Robert N. Partridge, of Wichita, argued the cause, and George B. Powers, Samuel E. Bartlett, Carl T. Smith, John F. Eberhardt, Stuart R. Carter, Robert C. Foulston, Malcolm Miller, and Robert M. Siefkin, all of Wichita, were with him on the briefs for the appellant. Lewin E. Timmerman, of Wichita, argued the cause, and Harold L. Blake, of Wichita, was with him on the briefs for the appellee.
The opinion of the court was delivered by
This was an action to recover damages from a public carrier for personal injuries sustained by a pedestrian as the result of a collision with a motor bus while crossing a street intersection. The cause was tried by a jury which returned a general verdict for plaintiff along with answers to special questions. Following the overruling of post trial motions the trial court approved the verdict and rendered judgment thereon. The defendant appeals.
The pleadings are not involved and for that reason all that need be said respecting them is that each party charges that negligence on the part of the other was the proximate and legal cause of the accident and the case was tried on issues thus joined.
During the course of the trial the defendant demurred to plaintiff's evidence on grounds it failed to show facts sufficient to constitute a cause of action and disclosed plaintiff was guilty of contributory negligence as a matter of law. It also moved for judgment for the same reasons. When these motions were overruled it adduced its evidence.
At the close of the case the cause was submitted to the jury under instructions of the court. In due time this body returned its general verdict in favor of plaintiff for approximately one-fourth of the amount claimed in his petition together with answers to seven submitted special questions. These questions and answers read:
"No. 1. Q. State the speed that you find the bus was traveling as it entered the crosswalk. Answer: 8 miles per hour.
"No. 2. Q. How was the plaintiff moving at the time of the collision and immediately prior thereto? Answer: Walking in a normal manner.
"No. 3. Q. As the front of the bus crossed the west line of the crosswalk was plaintiff then standing in the safety island? Answer: No.
"No. 4. Q. Do you find that the plaintiff, by the use of reasonable care, could have avoided the accident with the bus? Answer: No.
"No. 5. Q. Do you find that plaintiff's injury was the result of an unavoidable accident? Answer: No.
"No. 6. Q. Was plaintiff guilty of negligence which was a proximate cause of his own injury? Answer: No.
"No. 7. Q. If you find for the plaintiff, state the acts or act of negligence you find against the defendant. Answer: Failure to use due care in the operation of his vehicle and for the safety of pedestrians."
After examining the foregoing questions and answers the trial court stated the answer to question No. 7 was not clear and instructed the jury to return to the jury room for the purpose of making it more complete. This was done with the result that such answer, when finally returned into open court, read:
"Failure to use due care in the operation of his vehicle and for the safety of pedestrians. Failed to yield the right of way to pedestrian already in crosswalk and in the act of proceeding to the south curbing of Douglas Avenue."

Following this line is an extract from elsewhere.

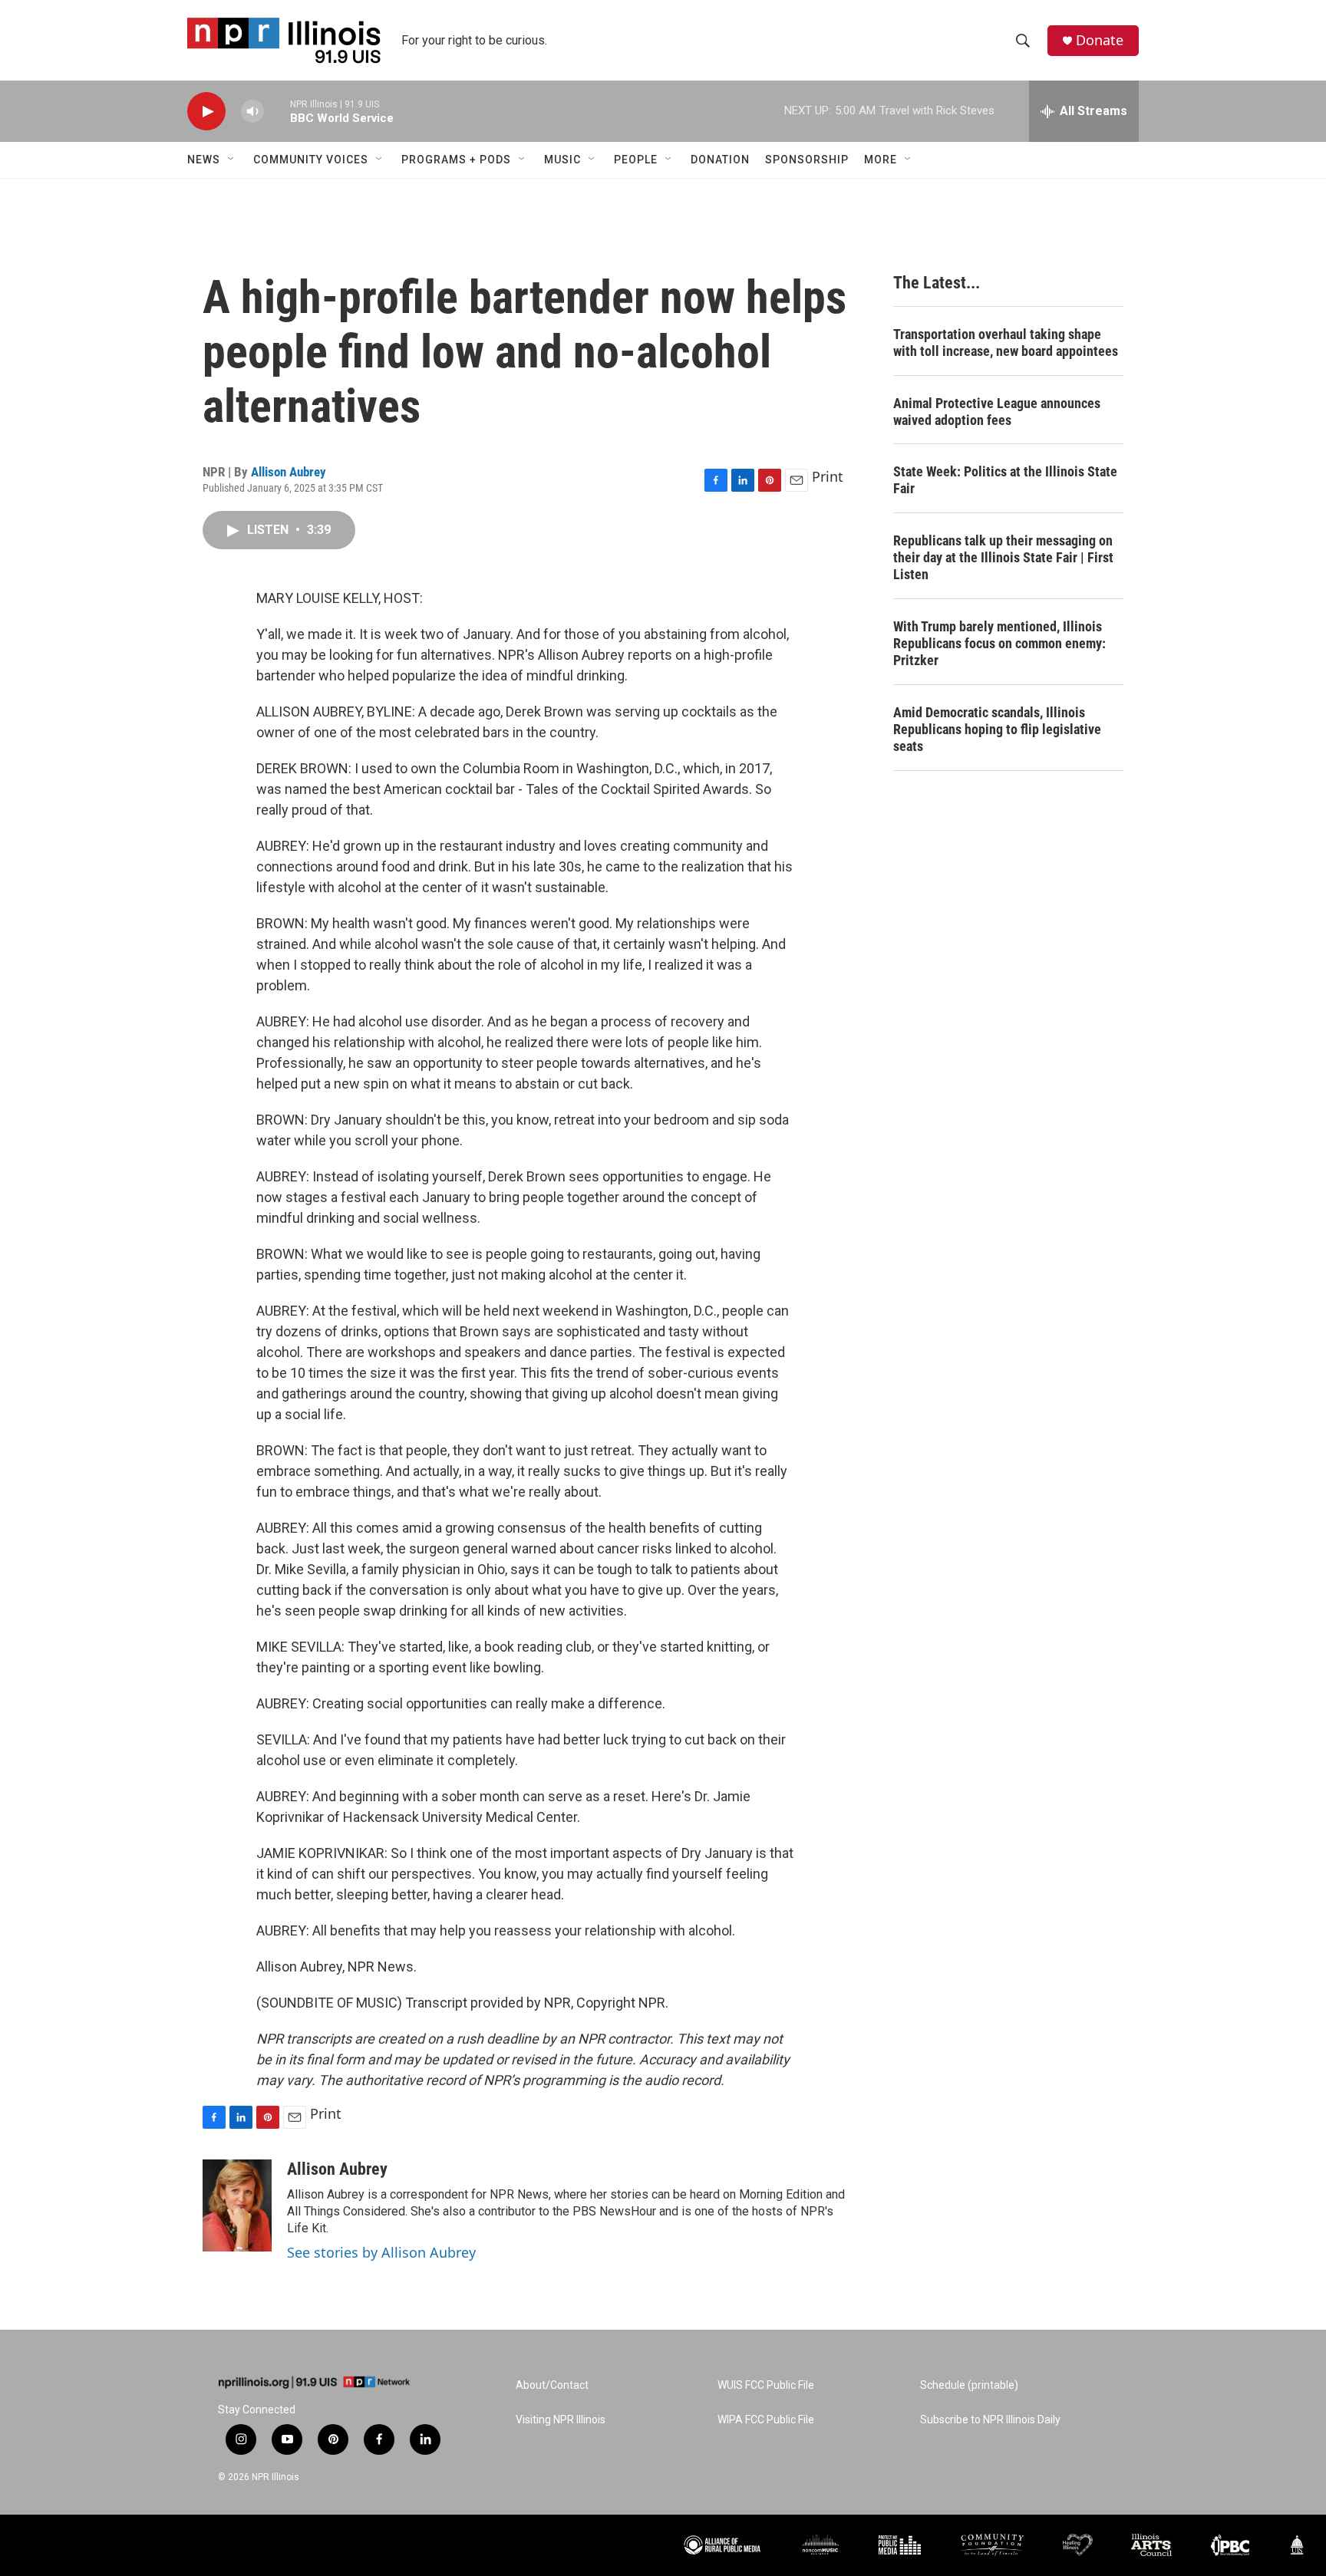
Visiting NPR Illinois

Following the return of the verdict the defendant filed a motion for judgment non obstante; a motion to strike the answers to special questions Nos. 3, 4, 6 and 7; and a motion for new trial. All these motions were denied. Thereupon it perfected this appeal and now specifies the trial court erred in overruling its demurrer to the evidence, its post trial motions and in rendering judgment against it. Some of the errors assigned are neither briefed nor argued, hence they must be regarded as abandoned (See West's Kansas Digest, Appeal Error § 1078 ; Hatcher's Kansas Digest [Rev. Ed.], Appeal Error § 185) and will be given no further consideration in this opinion.
Contentions advanced by appellant in support of its position the judgment should be reversed are of such nature as to require a brief review of the evidence.
Some of the facts, particularly those relating to the situation existing prior to the accident, are not in dispute and can be stated thus:
Main Street, fifty-eight feet in width, running north and south and Douglas Avenue, eighty feet in width, running east and west intersect in the heart of the business section of the City of Wichita. At that point the intersection is controlled by electric traffic signals, traffic being regulated by red, amber and green lights. The weather in Wichita on the morning of Friday, November 23, 1951, was cloudy and misty. At about 9 o'clock of that morning one of appellant's local passenger buses approached the intersection from the north. At or about the same time appellee arrived at the northeast corner of such intersection with the intention of proceeding south across it in the east pedestrian traffic lane. From this point on the factual picture is not so clear and had best be stated in accord with our version of the import to be given the testimony adduced by the respective parties.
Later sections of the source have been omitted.